By Andy McFerren
A fact that many people don’t know about me is that I was raised on country music and John Wayne movies. The only music my dad listened to was country and the Rocky III soundtrack. It’s a miracle that I turned out the way I did.
As I grew up, I discovered and fell in love with many, many other genres of music. But despite this, country (especially older country music – the kind that has a drawl or a twang accompanied by the haunted wail of a steel guitar) still has a special place in my heart. And as reason would have it, Branson Anderson’s latest EP, Keep It Moving, scratches the occasional itch I have for this flavor of music.
One of the reasons I love country music is its capacity for storytelling. It’s able to paint a picture that other genres fail to clearly communicate. There’s something so pure about it. There’s something so deeply American in the way we romanticize the Wild West by painting it with idyllic strokes that erase our ugly past. And the reason so many have done that is because nostalgia for a time that never truly existed is one helluva drug. A drug in the form of Branson Anderson that I want to inject right into my veins.


Borrowing from bluegrass and the blues (most evident on “Losers”), Branson gives it his all on these six tracks. Recorded in live takes with the help of Chase Ford, Branson sings these songs and you feel like you’re right there in the saloon with him. And if not the old west, you’re transported back in time to the beginnings of folk and Americana, where the likes of Bob Dylan were forged.
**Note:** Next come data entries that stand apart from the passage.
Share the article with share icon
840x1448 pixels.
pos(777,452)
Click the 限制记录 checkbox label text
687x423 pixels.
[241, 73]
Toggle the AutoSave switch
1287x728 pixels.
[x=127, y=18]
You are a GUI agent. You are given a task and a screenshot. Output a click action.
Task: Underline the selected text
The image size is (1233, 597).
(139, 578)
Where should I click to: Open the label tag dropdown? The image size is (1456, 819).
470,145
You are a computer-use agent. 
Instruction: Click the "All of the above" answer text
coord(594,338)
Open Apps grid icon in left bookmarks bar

You can feel the fingerpicking of his guitar in your chest, each pluck playing the strings of your soul.
If you’re as lucky as I am, you’re brought back to dirt roads and old pickup trucks with the plodding beat of “Gila Monster.” As he croons with a twang that’s so effective that you don’t even care if it’s authentic (though I think it is), you get lost in memories of hot summers exploring the woods found in your friends’ backyard.
And as tantalizing to my imagination and nostalgia as the first five tracks are, Branson ends the EP with my favorite song: the pensive and hopeful “I Won’t Let You Down.”